Издавна в этих местах мирно соседствуют лютеране и православные, католики и евреи.

Старые города дремлют по берегам мелкой реки, усыпленные однообразием и шелестом гальки на перекатах. Идут дни, недели, годы – и ничто не меняется. Только по вечерам слышно, как звонят в монастыре, да по пятницам, когда на востоке появляется прозрачная, еще дневная луна, в еврейских окошках то здесь, то там мелькают и теплятся ранние субботние свечи…

Тихо, покойно и скучно, но это на первый взгляд, на взгляд человека со стороны. Жизнь окраин обладает и своеобразной глубиной, и даже блеском, только нужно присмотреться. Здесь, в этом старом городе, было немало провинциальной интеллигенции, людей мыслящих, начитанных, способных и наделенных тем скромным достоинством, что всегда так располагает…

Знакомства велись широко. Встречались часто. А как же иначе? Ведь жить в одиночестве вдали от столиц неинтересно! Вечерами под лампой читали вслух или музицировали на каком-нибудь старом-престаром рояле с медалями на крышке. А молодежь увлекалась шарадами, стихами и романами – и книжными, и собственными.
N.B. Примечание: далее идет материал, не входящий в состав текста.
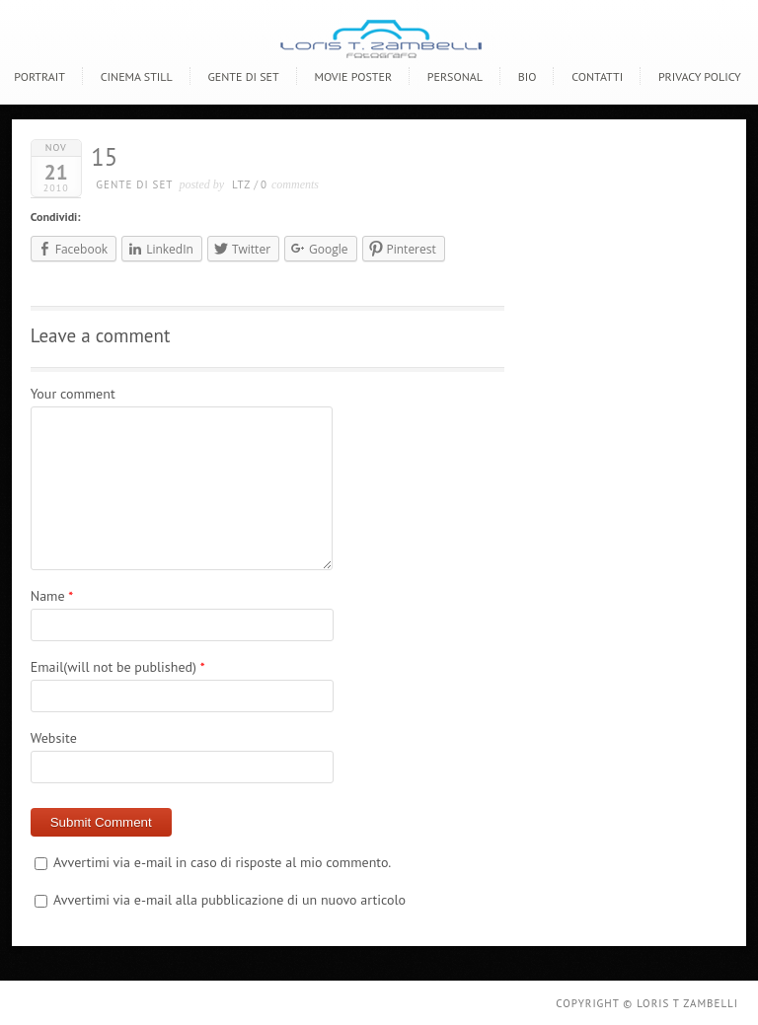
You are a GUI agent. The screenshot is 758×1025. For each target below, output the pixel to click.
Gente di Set (242, 76)
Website (54, 738)
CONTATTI (597, 76)
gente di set (134, 184)
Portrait (39, 76)
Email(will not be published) (113, 667)
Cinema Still (137, 76)
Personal (455, 76)
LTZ (241, 184)
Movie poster (353, 76)
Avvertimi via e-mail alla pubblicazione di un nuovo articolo (229, 900)
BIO (527, 76)
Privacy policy (699, 76)
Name (48, 596)
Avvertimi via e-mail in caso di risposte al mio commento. (222, 862)
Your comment (73, 394)
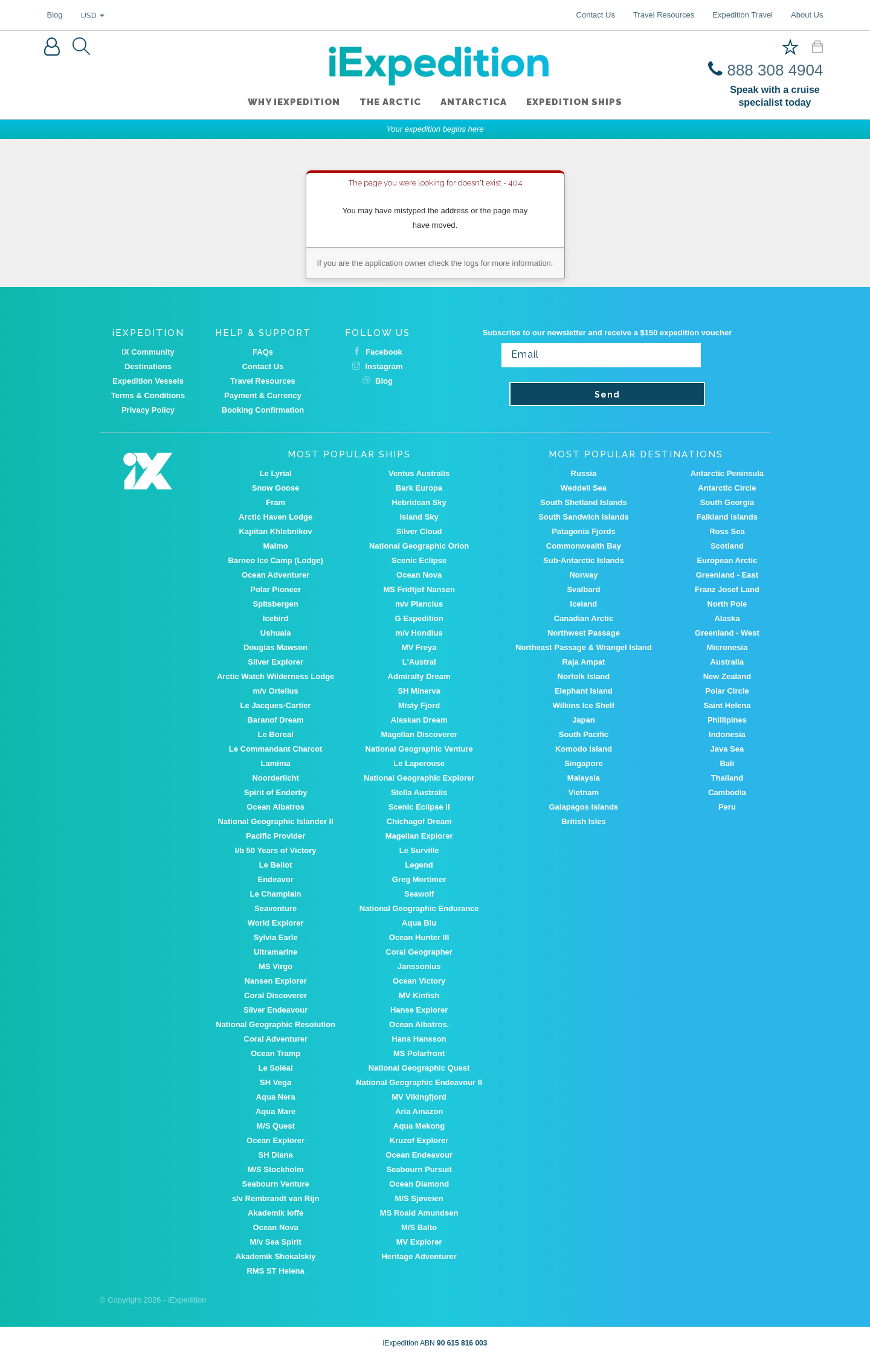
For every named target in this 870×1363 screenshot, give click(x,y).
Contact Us (595, 14)
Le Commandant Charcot (276, 748)
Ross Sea (727, 531)
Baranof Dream (276, 719)
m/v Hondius (419, 632)
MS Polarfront (419, 1053)
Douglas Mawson (275, 647)
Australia (727, 661)
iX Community (147, 351)
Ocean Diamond (419, 1183)
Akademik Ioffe (275, 1212)
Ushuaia (275, 632)
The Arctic (390, 102)
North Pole (727, 603)
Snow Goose (276, 487)
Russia (584, 473)
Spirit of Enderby (276, 792)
Детей поначалу учили дома, а затем посылали в Одессу или Киев, но изредка и за границу – в Бухарест, Вену или Берлин. И вот через несколько лет они возвращались повзрослевшие, надышавшиеся воздухом Европы. И тогда не было конца рассказам, которыми все восхищались, которым верили и не верили…
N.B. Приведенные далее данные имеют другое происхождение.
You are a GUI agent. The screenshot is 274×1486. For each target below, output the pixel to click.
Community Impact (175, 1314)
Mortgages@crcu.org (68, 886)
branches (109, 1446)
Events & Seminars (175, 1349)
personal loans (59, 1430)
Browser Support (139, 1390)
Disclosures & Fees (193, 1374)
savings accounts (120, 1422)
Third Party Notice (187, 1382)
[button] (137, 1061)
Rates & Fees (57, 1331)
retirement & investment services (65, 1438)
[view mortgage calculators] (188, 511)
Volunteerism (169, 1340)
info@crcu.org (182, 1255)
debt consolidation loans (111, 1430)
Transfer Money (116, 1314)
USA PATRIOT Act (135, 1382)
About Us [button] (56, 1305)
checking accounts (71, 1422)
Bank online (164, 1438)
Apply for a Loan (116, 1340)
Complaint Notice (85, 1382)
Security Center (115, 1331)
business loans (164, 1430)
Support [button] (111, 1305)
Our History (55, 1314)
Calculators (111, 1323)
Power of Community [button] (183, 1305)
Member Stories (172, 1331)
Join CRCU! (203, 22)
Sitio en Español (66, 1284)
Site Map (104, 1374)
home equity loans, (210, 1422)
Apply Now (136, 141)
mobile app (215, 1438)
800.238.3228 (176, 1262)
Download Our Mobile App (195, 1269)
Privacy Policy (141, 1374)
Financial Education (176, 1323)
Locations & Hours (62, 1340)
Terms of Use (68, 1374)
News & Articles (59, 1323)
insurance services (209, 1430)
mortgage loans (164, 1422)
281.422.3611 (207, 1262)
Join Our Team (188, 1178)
Годы, проведенные в Вене, сделали его великолепным музыкантом, и теперь, возвратившись домой, он привез сюда дух веселой просвещенности, которым была отмечена Вена конца XIX – начала XX века. Казалось, он привез сюда частицу далекой, блестящей жизни и здесь теперь непременно что-то произойдет, что-то переменится к лучшему. А почему бы и нет? Мы ведь тоже Европа!

Приходили гости и засиживались.

Рассказчик он был великолепный. Как-то он вспоминал спектакли Венской оперы. В нарядном переполненном зале пустовала всего одна ложа, и знаете чья?.. Брамса! Ложа Брамса пустовала почти всегда. Но когда он все же появлялся в ней, это было не на пользу исполнителям. Спектакль мерк. И вовсе не по вине артистов, ну что вы! Дело было в Брамсе. Дело было в том, что Брамс садился у самого барьера, у всех на виду. Но ведь он не сидел, как прочие люди. Брамс лежал. Он лежал грудью на плюше ограждения, свесив в партер длинную бороду и руки от кистей до подмышек. Это увлекало всех почище оперы, и как хотите, а от спектакля оставалась едва ли половина.

Куда не заведет нас хороший рассказчик! Такие люди всех восхищают! О нем заговорили, и, как только услышали, что он дает уроки музыки, от учеников не стало отбоя. Его окружила всеобщая любовь, которую ему усердно демонстрировали. Но всеобщее – это одно, а личное, личное – это другое! Любовь личную как раз хотелось скрыть, затаиться с ней, куда-то деться, но куда? Куда денешься со своими чувствами в провинции, где все на виду и самое тайное – в особенности! Как скроешь то, что поневоле постоянно проглядывает сквозь светский тон и хорошие манеры?